Abrams, who narrowly lost a race for governor in 2018, has been credited with boosting Democratic hopes in the state, where President-elect Joe Biden is currently leading by around 10,000 votes with the race there yet to be called.
Democratic candidates businessman Jon Ossoff and Reverend Raphael Warnock face uphill battles in their Jan. 5 runoffs against incumbent Republican Senators David Perdue and Kelly Loeffler in runoff elections.
The election will likely decide whether Democrats can win seats they need to gain control of the Senate. Republicans are currently on course to win 50 seats in the 100-seat chamber while Democrats have 48. If the chamber has a 50-50 tie, Vice President-elect Kamala Harris would have the deciding vote.
“I want to push back against this anachronistic notion that we can’t win in Georgia,” Abrams said on CNN’s “State of the Union.” “We will have the investment and resources that have never followed a runoff in Georgia for Democrats.”
Georgia law requires runoffs in races unless a candidate wins a majority of the vote. Perdue leads Ossoff 49.8%-47.9%, and secured more votes than either President Donald Trump or Biden did.
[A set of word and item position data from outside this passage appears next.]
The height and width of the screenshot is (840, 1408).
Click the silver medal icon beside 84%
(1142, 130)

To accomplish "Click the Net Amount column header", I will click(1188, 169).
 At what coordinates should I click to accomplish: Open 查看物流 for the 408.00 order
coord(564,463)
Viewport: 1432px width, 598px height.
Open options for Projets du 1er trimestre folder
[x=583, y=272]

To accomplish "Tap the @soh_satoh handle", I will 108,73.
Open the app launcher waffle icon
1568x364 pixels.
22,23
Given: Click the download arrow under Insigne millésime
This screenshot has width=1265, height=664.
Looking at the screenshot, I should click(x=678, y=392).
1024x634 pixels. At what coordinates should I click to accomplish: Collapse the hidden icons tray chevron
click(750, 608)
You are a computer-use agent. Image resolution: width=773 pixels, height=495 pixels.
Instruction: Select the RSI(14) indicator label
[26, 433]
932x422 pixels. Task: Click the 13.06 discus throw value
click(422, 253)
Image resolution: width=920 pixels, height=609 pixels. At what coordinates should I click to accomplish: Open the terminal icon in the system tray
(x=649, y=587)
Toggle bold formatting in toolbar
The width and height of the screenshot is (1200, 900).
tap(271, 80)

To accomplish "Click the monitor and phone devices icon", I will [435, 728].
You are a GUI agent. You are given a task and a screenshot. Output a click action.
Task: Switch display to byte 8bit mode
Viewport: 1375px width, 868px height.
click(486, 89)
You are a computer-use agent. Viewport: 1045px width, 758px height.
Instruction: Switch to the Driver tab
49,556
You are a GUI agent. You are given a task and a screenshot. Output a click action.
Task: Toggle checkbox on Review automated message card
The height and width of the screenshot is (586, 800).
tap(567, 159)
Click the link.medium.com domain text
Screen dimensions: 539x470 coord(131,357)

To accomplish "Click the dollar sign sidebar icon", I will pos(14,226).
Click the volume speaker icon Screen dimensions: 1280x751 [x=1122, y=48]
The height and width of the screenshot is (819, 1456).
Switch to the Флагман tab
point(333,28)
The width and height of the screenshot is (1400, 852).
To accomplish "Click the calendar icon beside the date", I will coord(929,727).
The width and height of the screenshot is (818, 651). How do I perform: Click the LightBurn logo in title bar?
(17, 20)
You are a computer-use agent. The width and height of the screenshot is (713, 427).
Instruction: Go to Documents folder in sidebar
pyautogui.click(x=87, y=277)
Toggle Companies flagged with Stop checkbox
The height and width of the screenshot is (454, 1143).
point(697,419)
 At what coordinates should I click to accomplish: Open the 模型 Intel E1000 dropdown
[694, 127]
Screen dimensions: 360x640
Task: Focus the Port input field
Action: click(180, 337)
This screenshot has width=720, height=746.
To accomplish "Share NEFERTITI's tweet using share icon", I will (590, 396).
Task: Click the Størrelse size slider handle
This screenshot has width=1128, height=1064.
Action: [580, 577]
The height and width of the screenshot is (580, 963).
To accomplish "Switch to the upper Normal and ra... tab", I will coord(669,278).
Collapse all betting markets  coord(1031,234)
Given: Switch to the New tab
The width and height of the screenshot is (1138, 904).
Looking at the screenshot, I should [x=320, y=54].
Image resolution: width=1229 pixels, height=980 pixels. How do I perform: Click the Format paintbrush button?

Warnock topped Loeffler with 32.9% of the vote to 25.9%, though the incumbent’s results were hurt by a challenge by fellow Republican Representative Doug Collins, who won 20% of the vote in a 21-candidate field.
She said Ossoff and Warnock are working together “to make certain voters come back” for an election in which lower turnout would be expected as presidential contenders will no longer be on the ballot.
After losing the governor’s race, Abrams focused on leading to effort to register more people to vote in a state with rapidly changing demographics, including an increase in the nonwhite population.
That control of the Senate rests on the outcome should also drive Democrats to the polls, Abrams said.
“This is going to be the determining factor of whether we have access to healthcare and access to justice in the United States. Those are two issues that will make certain that people turn out,” she said.
Republicans are equally confident that their voters will be motivated too even without Trump on the ballot, largely because wins in just one of the races would ensure they can block many Biden legislative goals.
“I cannot overstate how important to the country both those seats are,” Republican Senator Ted Cruz said on Fox News.
He said that with Democrats in control of the Senate, they would seek to add seats to the Supreme Court to wipe out its conservative majority, raise taxes and pass sweeping climate change legislation
“If you want a check on Joe Biden, if you don’t want to go over the edge to the socialist abyss, Georgia is the big enchilada,” he added.